このところ努力している姿に心動かされる二人、実那子さんとももこちゃん。

今回は。。。!ポーランドのトカチェフスキ国際ピアノコンクールに出場。嬉しい結果が出ました。

第5回トカチェフスキ

国際ピアノコンクール(ポーランド)
『Junior』カテゴリー(11歳以下)
日本国旗第3位  入賞おめでとう、ももこちゃん!
 
『Piano Talents』カテゴリー(14歳以下)
日本国旗第4位  入賞おめでとう、実那子さん!

結果 ⇒ http://www.tkaczewskicompetition.com/

このコンクールは、友人のKrystian Tkaczewskiが主催しています。

Krystianはもともと私の師バルバラ・ヘッセ・ブコフスカ先生クラスではないのですが、ヘッセ・ブコフスカの音楽に傾倒し、大学卒業後からブコフスカ先生のもとにやってきました。

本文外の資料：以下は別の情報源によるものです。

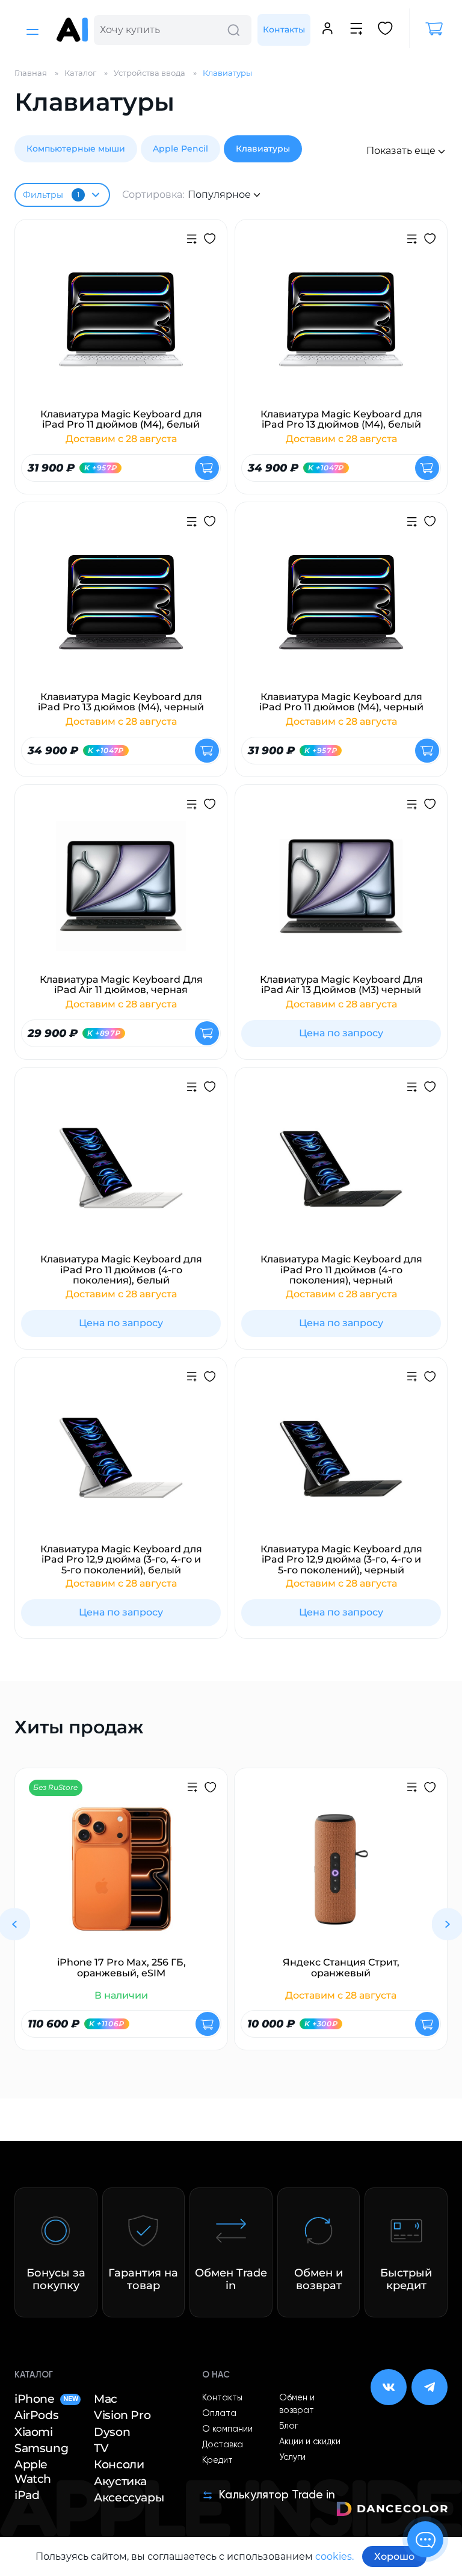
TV (101, 2448)
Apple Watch (32, 2471)
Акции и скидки (309, 2442)
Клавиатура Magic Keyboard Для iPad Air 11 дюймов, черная (121, 984)
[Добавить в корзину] (207, 468)
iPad (26, 2495)
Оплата (219, 2413)
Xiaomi (33, 2432)
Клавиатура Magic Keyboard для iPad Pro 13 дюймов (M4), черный (121, 702)
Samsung (41, 2448)
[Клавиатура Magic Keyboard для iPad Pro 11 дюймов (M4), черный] (341, 610)
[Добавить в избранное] (209, 240)
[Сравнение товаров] (356, 30)
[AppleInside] (72, 29)
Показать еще (401, 150)
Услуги (292, 2457)
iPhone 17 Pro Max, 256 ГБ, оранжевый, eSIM (121, 1967)
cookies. (334, 2556)
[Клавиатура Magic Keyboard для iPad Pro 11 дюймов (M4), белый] (121, 328)
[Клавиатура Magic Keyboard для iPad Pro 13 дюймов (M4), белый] (341, 328)
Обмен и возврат (297, 2404)
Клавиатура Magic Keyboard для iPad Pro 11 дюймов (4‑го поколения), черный (341, 1270)
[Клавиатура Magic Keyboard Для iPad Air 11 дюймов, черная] (121, 893)
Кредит (217, 2460)
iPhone (46, 2399)
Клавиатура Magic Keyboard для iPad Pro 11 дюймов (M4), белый (121, 419)
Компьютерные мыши (75, 148)
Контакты (284, 29)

博士論文は、バルバラ・ヘッセ・ブコフスカのマズルカ演奏を主要研究材料にして書き、博士号を取得しています。

彼はポーランドのタルヌフ出身で、ブコフスカ先生の家に短期で寄宿することもあったので、私がポーランドに行くたび、ブコフスカ邸で彼と先生と3人で、尽きることなくおしゃべりをした日々もありました。

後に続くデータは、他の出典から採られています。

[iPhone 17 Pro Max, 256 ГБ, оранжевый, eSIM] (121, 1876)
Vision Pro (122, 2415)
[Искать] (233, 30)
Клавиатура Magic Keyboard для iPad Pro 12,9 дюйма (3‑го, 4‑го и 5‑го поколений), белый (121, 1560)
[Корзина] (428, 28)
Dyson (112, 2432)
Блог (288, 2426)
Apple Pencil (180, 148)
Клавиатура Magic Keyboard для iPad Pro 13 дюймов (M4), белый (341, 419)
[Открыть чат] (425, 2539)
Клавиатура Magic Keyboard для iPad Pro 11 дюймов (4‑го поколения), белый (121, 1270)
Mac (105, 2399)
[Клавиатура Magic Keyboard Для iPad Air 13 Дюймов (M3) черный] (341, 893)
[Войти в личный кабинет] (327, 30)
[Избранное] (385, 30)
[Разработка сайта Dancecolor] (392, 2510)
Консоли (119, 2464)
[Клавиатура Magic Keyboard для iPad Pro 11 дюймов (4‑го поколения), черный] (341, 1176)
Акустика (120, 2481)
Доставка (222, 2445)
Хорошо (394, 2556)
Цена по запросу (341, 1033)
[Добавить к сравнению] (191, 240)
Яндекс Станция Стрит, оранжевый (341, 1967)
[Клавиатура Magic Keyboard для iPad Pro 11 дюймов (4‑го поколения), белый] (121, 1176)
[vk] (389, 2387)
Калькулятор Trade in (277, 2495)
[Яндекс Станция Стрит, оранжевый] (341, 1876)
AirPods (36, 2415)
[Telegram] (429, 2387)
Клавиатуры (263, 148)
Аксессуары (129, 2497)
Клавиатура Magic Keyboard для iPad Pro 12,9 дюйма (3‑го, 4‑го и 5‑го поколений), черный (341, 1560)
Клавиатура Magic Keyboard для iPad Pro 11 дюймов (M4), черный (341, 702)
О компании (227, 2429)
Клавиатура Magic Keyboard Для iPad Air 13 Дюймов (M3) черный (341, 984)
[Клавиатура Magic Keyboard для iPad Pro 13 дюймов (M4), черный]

何かしら底知れぬパワーを秘めたクリスティアンの特殊さを、ブコフスカ先生も見抜いていたのでしょう。

先生が主催されていた音楽祭を、自分の亡き後はクリスティアンに音楽監督を任せると任命したのです。先生には息子のマチェックがいるのに。立派なピアニストで、ワルシャワのショパン音大の室内楽教授なのにです。

そこには争いがあったわけではなく、マチェック自身が音楽監督を引き受ける気がないと表明してのことでした。

それはわかる気がします。マチェックは優秀なピアニストだけれども、室内楽ピアニストであること、著名なスターピアニストを母に持ち、後年母のサポートをしてきた彼は、自分が上に立って采配を振るうより、人をたてることに適した性分なのだと感じます。

さてそれでTkaczewskiですが・・

クリスティアンはむくむくとどんどん巨漢になっていくのに比例して、むくむくとパワーアップし、彼自身のまったく独自の方法で、音楽の世界で国際的に勢力を拡大していきます。

その独自の方法とは、自分でコンクールを設立する、という世にも稀なる手法です。

音楽コンクールに冠されている名前は、すでに故人となった著名な芸術家、それが通例ですが、が、彼はまだ40代にして、自分の名前を冠したコンクールをポーランドに設立したのです。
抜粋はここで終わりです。